The display will also now show the download progress for large files. The Trite client defaults to showing the downloaded percentage for any file over 5 gigabytes. The size a file must be for download progress to be shown can be adjusted with the -progressLimit flag. Some very large tables can take dozens of minutes or hours to download even on a fast internal network and it’s nice to see that Trite is in fact still running properly.


MySQL Unicode object translation

MySQL encodes certain Unicode characters on the file system. If you create a schema or table with the omega character “Ω” for example, MySQL will create a directory or file named “@7P” on disk even though the character is properly visible within the database. I referenced the MySQL source code to determine how MySQL does this and created a mysqlUTF8 library in Go for Trite to import. Trite can now properly work with Unicode MySQL objects and find the correct path and file names within an XtraBackup or MySQL data directory. This wasn’t something I personally had to deal with where I work but knew it could affect some users and wanted to make sure it was not an issue for non-native English speakers that might want to use Trite.

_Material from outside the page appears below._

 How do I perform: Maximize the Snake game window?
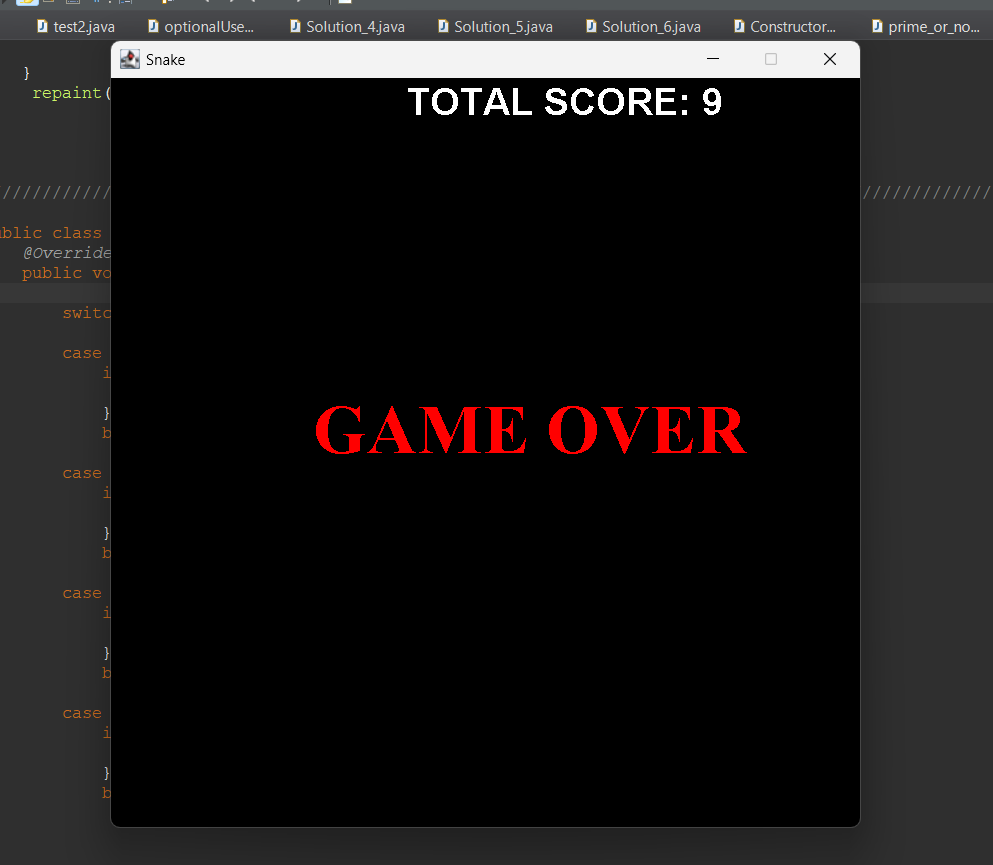(x=770, y=59)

Improved error handling and logging

If something went wrong Trite used to just dump a stack trace to the user. This was not very helpful at all. Trite now does its best to detect when an error occurs, display that an error occurred, log the error and some database information to a file and try to continue processing. That file by default is “trite.err” in the directory where trite is invoked. The -errorLog flag allows you to explicitly set the location and name of the error file if desired. If a problem happens during download the partial file is removed. If a problem happens during table import or stored routine, trigger or view creation the current process list and show engine innodb status is captured and also logged to the error file to aid in debugging.

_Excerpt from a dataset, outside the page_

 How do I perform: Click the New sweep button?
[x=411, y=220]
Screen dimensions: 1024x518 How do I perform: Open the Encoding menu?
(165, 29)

Support for TLS & clear text configured databases

I added MySQL’s clear text client side plugin functionality to the wonderful Go MySQL driver which Trite uses. I have configured users MySQL accounts where I work to be authenticated via LDAP and not natively within MySQL. So Trite naturally has support via the -tls flag to use the clear text client side plugin and it also assumes MySQL is configured with TLS to prevent passwords being compromised by tcp capture.


Optional compression for slow networks

One of Go’s primary advantages is being able to take advantage of all cpu cores on a server. PGZIP is a drop in replacement for the standard Go gzip library that allows all cpu cores to be used during compression/decompression. Using Trite to restore a 12 gigabyte database consisting of mostly text across the internet took me about 2 12 hours. Using on the fly compression with the new -gz client flag the restore time is reduced to just 30 minutes! A massive time savings and the Trite server in this case was on a fairly under powered Linux vm and the client was a macbook pro laptop. Compressed transfers could be even faster on serious enterprise grade hardware.


The next big thing for Trite is probably the ability to serve tables from an active MySQL database instead of an XtraBackup prepared with the –export option. MySQL 5.6/MariaDB 10 and above support this and it would be a quicker restore option than requiring an XtraBackup. This is a fair amount of work though and I’m not sure of the exact time line of when this might be accomplished.